Hanging tough: a photographer at the Games dress-rehearsal captured by Julie Blackwell inside the Olympic Stadium
The Olympics are now upon us – today – at long last. After a seven-year wait since London won the right to host the 2012 Games, the lead-up has seemed interminable, whether you are pro or anti the Olympics, or neither know nor care.
The media hype and whingeing (as Simon Barnes wrote in The Times this week) have peaked just before the Games. Now we can get on with it, or get it over, according to your point view. We have had budgeting warnings, security scares, strike threats, and even the wrong flag (and incorrect title) for North Korea (or rather the Democratic People’s Republic of Korea, as it prefers to be known).

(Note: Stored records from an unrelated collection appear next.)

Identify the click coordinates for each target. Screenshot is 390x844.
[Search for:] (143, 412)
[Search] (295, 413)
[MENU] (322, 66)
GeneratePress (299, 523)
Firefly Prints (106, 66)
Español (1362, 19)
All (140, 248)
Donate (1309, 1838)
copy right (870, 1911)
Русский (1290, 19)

Julie Blackwell, from the Navigate office, attended Monday night's dress rehearsal for the Olympic opening ceremony and reported that we all have much to look forward to – although she and 60,000 other spectators was sworn to secrecy about the content. "The central arena was captivating," she said, "but there was so much going on elsewhere you had to keep looking around not to miss anything – magical."
What do the Olympic Games mean and do they matter?
They matter to billions of people, including me. Sport helps give countries heart and confidence; taking part puts them on the map. They say that only winning counts, but people remember plucky losers, like Eddie the Eagle.
The enthusiasm for the Olympic torch relay has surprised many people. When the torch passed along the A272 through our small West Sussex village (Rogate) on 16 July, people thronged each side of the road to get a fleeting glimpse of the cavalcade of buses, 4x4s, and police vehicles.
The excitement and community spirit were tangible. Everyone was smiling and waving flags and bunting. The uplifting of communities in times of economic trouble is extremely valuable, although this is very hard to represent in financial terms.
Indeed economists have forecast that the financial contribution to UK coffers will be small – at best a 0.2% boost to the economy. In a poll by Reuters in July , 23 out of 27 economists thought the Olympics were unlikely to provide a long-lasting boost the UK economy.
The Government has forecast an uplift of £13 billion in the next four years to set against the £10 billion estimated cost of the Games. The Bank of England has expressed concern that holidays and absences from work during the Games could have a negative impact on production and business.
However, Patrick Foley, chief economist atLloyds Banking Group, has predicted in the Daily Telegraph (6 July) that the UK, and especially London, could benefit by as much as £16 billion from the boost to construction, tourism and the feel good / “happiness’ factor.
Who knows? The economists do not have a gold medal track record in forecasting.
What seems certain to me is that the feel good and well-being effects count just as much as anything. The Olympic Games provide another highpoint in a year when the country has also celebrated the Queen’s diamond jubilee. I will watch the smiles, listen to the applause, and feel surges of emotion (positive and negative) in two weeks which I and billions of others will remember always.